I'm getting ready to apply to residencies and this brings to the forefront a few things.
First, I really don't want to work for a religious institution. I think. Probably. Or at least not a particularly prevalent one that runs an awful lot of health care establishments. Think hospitals named after saints and you've got the right idea. I'm too lazy to disguise the name of this particular religion and I don't want to invite a legion of angry commenters here by using its name.
My major reason for not wanting to work for one of these institutions is the disservice done to women in the face of obstetric problems. Nobody with pPROM who wants labor induced should have to wait until signs of infection to do so. Nobody with an ectopic should have her tube removed because using the standard of care medication amounts to an "indirect ab.orti.on." I'm perfectly content to let anyone think whatever they want and use their own thoughts to decide on appropriate obstetric treatments for themselves, but I absolutely don't want a hospital to prevent a woman from getting appropriate care for any reason.

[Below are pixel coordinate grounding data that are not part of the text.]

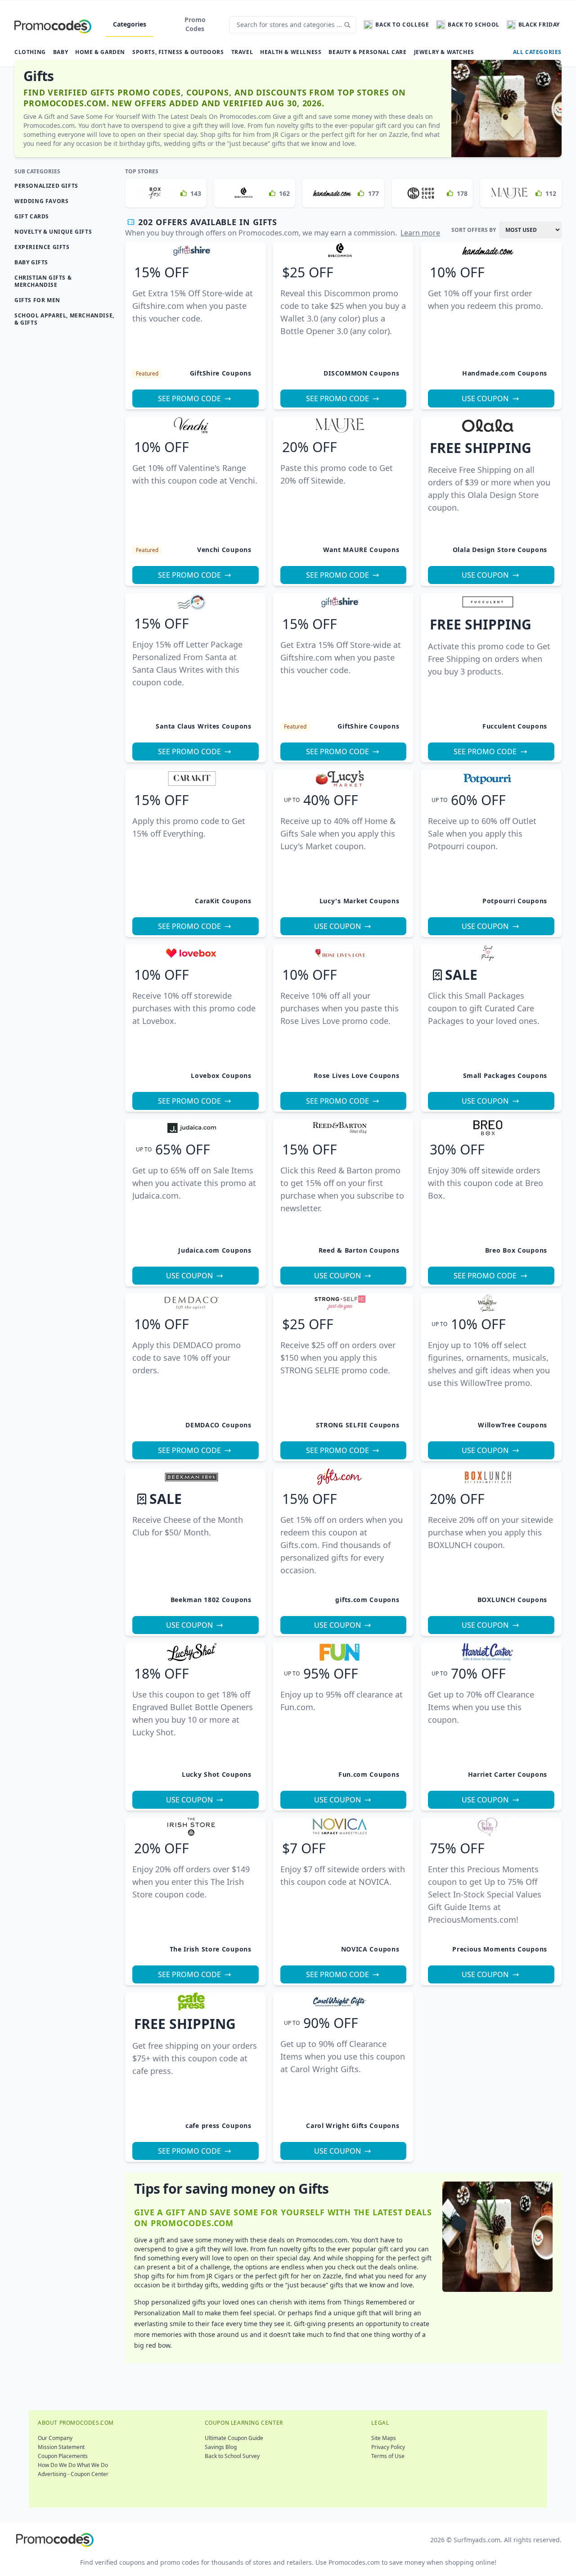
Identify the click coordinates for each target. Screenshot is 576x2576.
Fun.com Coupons (369, 1774)
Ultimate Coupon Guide (234, 2438)
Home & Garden (100, 52)
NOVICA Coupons (370, 1949)
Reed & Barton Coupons (359, 1250)
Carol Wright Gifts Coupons (352, 2125)
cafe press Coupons (218, 2125)
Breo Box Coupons (516, 1250)
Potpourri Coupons (514, 900)
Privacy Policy (388, 2447)
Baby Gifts (31, 262)
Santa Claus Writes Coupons (203, 726)
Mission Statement (61, 2447)
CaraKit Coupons (223, 900)
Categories (129, 24)
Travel (242, 52)
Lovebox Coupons (221, 1075)
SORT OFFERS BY (473, 230)
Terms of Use (388, 2456)
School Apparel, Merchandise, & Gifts (64, 319)
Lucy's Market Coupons (360, 900)
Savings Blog (221, 2447)
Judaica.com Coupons (214, 1250)
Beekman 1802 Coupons (211, 1599)
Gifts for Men (37, 300)
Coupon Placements (63, 2456)
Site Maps (383, 2438)
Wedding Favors (41, 201)
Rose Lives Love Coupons (356, 1075)
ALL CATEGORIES (537, 52)
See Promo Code (189, 398)
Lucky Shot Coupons (217, 1774)
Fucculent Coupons (514, 726)
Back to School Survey (232, 2456)
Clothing (30, 52)
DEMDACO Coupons (218, 1425)
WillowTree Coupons (512, 1425)
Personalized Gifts (46, 186)
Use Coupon (485, 398)
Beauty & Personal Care (367, 52)
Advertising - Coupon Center (73, 2474)
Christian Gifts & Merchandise (43, 281)
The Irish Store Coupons (211, 1949)
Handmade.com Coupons (504, 373)
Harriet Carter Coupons (507, 1774)
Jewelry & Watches (444, 52)
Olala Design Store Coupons (500, 549)
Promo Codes (195, 24)
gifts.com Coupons (367, 1599)
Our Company (55, 2438)
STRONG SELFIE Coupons (358, 1425)
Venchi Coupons (224, 549)
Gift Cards (31, 216)
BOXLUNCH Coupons (512, 1599)
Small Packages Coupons (505, 1075)
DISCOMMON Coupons (361, 373)
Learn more (420, 233)
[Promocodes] (52, 25)
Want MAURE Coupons (361, 549)
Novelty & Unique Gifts (53, 231)
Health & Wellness (290, 52)
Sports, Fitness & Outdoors (178, 52)
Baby (60, 52)
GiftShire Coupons (221, 373)
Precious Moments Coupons (499, 1949)
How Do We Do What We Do (73, 2465)
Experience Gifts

It gets a bit more complex though. I live in an area where the closest non-this-faith-based hospital is an hour and a half away across state lines. I don't think the hospitals nearer are doing any terrible things most of the time. They're just the only hospitals around and they happen to be run by some extension of this particular faith. The level to which they subscribe to the official doctrine varies but it isn't one of those things it's easy to ask before you work somewhere.
My personal job acceptance line has been "absolutely no job is worth having at a certain big blue box store" and "if at all possible, a job at a giant red pharmacy chain should be avoided." Beyond that I'd consider myself open but I continue to have mixed feelings about even considering such a religious institution while finding that an awful lot of the places that are otherwise appealing are also religiously affiliated... I'm continuing to consider the merits of maintaining my line as previously defined or to change my values to allow for working for a health system that has a faith-based sponsor.
Then I wonder if I'm compromising too much. There are lots of places similar to this one that we could move to that have secular health systems where I could work.
Second is that I am more likely to get a really satisfying job in a community pharmacy if I take a job offer sooner rather than later. Specifically the job interviewing season is starting in November and my classmates who work for a big chain are starting to be offered jobs there already. I really feel like we live in a decent place now and it would be nice to stay put if we can manage it, but that means working for a faith-based hospital system or getting a job with a chain community pharmacy.
Third is that I'm trying to avoid just going with the flow, or seeming to just go with the flow. My plan is to cultivate a few possible paths, to explore even the ones that are scary and that I'm likely to fail at, and to be on the look out for the ideal opportunity that is the right fit. I'm sure that I will know it when it arrives but I am impatient as ever. I want the certainty of saying, "Here are my career goals and I really want to meet them and I clearly see how I can accomplish that" instead of the liminal space that exists now where I have some pretty good ideas for what I'd like to do but I am unsure which direction is the right one for me, for us. If things go perfectly smoothly, I would love to work in a hospital doing clinical and technical pharmacy. If things go in another direction, I'd be very happy working in a community pharmacy. If things go in a third direction, I'd really enjoy working in an ambulatory setting.
So I guess I know what I'd like most but I'm not sure how to articulate the "I don't commit to one way yet because I don't trust my certainty of my own judgment" place that I'm in. I stick with the next right thing and I do that and then I do the next right thing after that. If I try to plan for years ahead I usually am wrong because I skipped that next right thing in favor of dreaming.